• Assigned task: Please copy out the entries below exactly, beginning with the line that contains "This screenshot has height=750, width=1334." and ending with the line that contains "Click the fullscreen", and include nothing outside that span.

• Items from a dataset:

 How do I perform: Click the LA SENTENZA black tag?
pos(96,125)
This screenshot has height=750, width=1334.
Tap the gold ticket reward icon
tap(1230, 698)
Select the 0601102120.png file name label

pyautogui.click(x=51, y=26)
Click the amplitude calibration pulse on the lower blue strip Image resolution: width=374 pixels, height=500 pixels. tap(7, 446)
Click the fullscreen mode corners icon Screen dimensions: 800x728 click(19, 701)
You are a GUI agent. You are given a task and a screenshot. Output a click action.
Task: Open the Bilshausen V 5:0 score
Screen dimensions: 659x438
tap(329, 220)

--

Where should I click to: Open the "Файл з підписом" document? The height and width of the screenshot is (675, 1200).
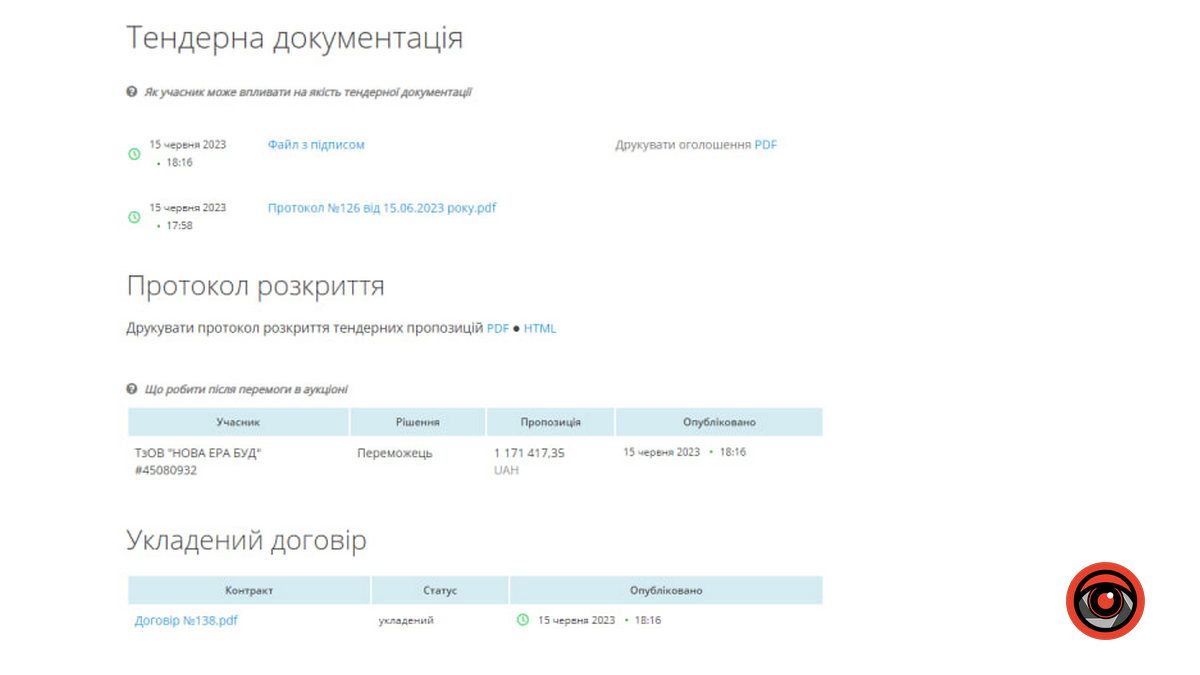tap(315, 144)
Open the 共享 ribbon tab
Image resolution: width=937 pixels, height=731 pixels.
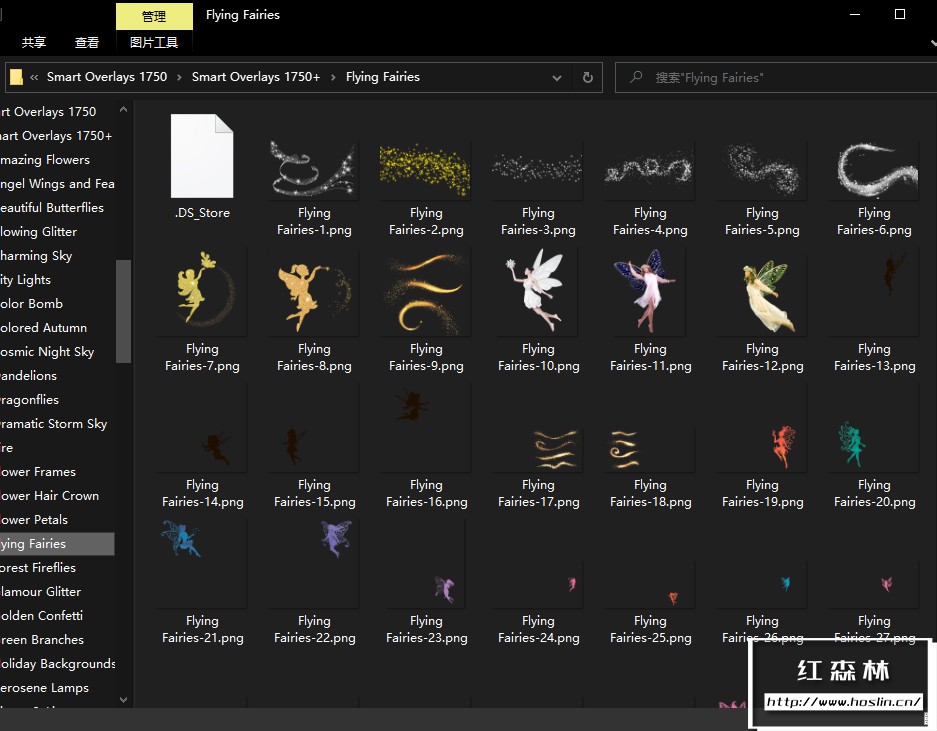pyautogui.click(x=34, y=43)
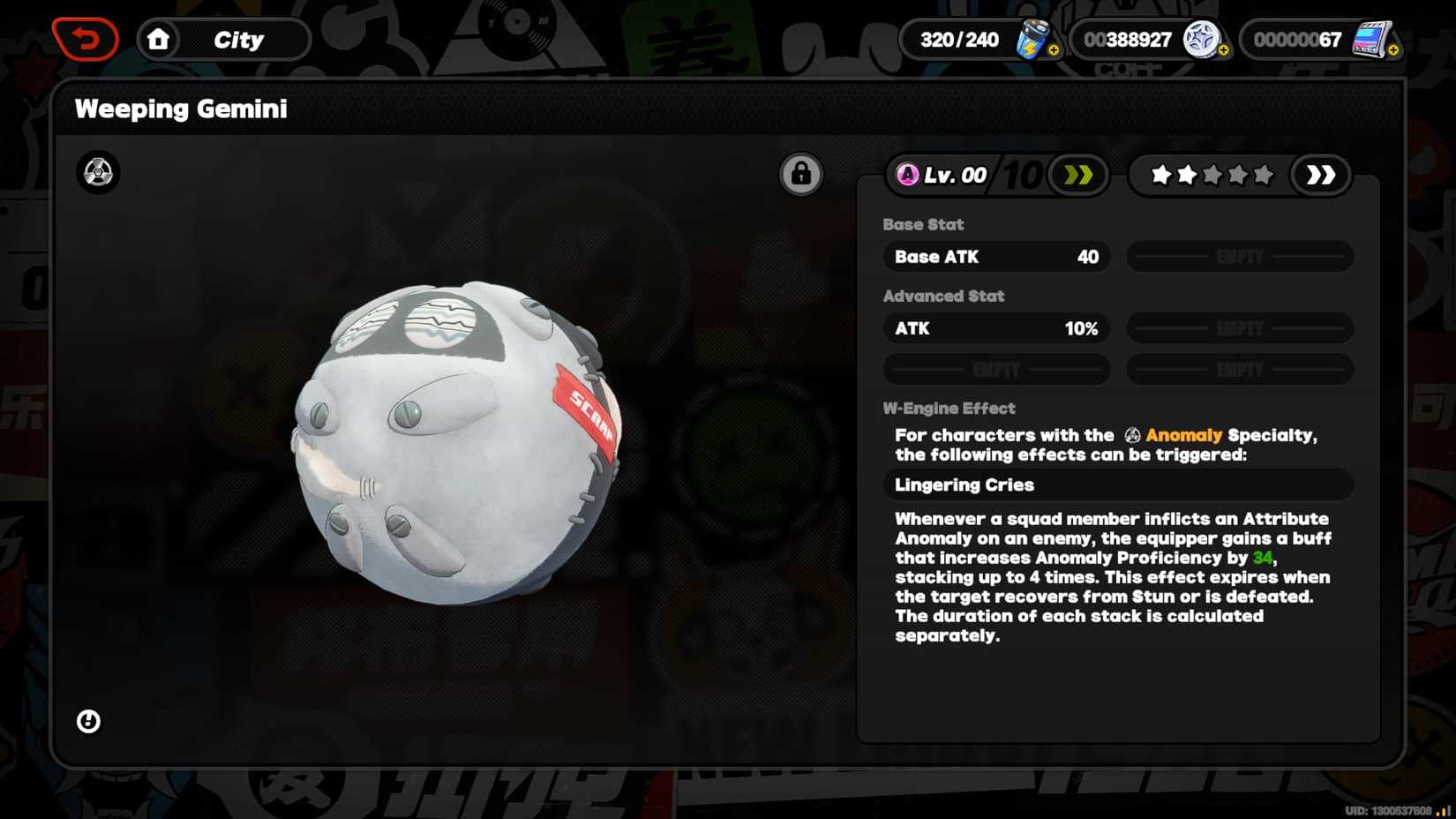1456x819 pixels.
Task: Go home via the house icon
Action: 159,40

• Output of the task:
This screenshot has height=750, width=1334.
Tap the gold ticket reward icon
tap(1230, 698)
Select the 0601102120.png file name label

pyautogui.click(x=51, y=26)
Click the amplitude calibration pulse on the lower blue strip Image resolution: width=374 pixels, height=500 pixels. tap(7, 446)
Click the fullscreen mode corners icon Screen dimensions: 800x728 click(19, 701)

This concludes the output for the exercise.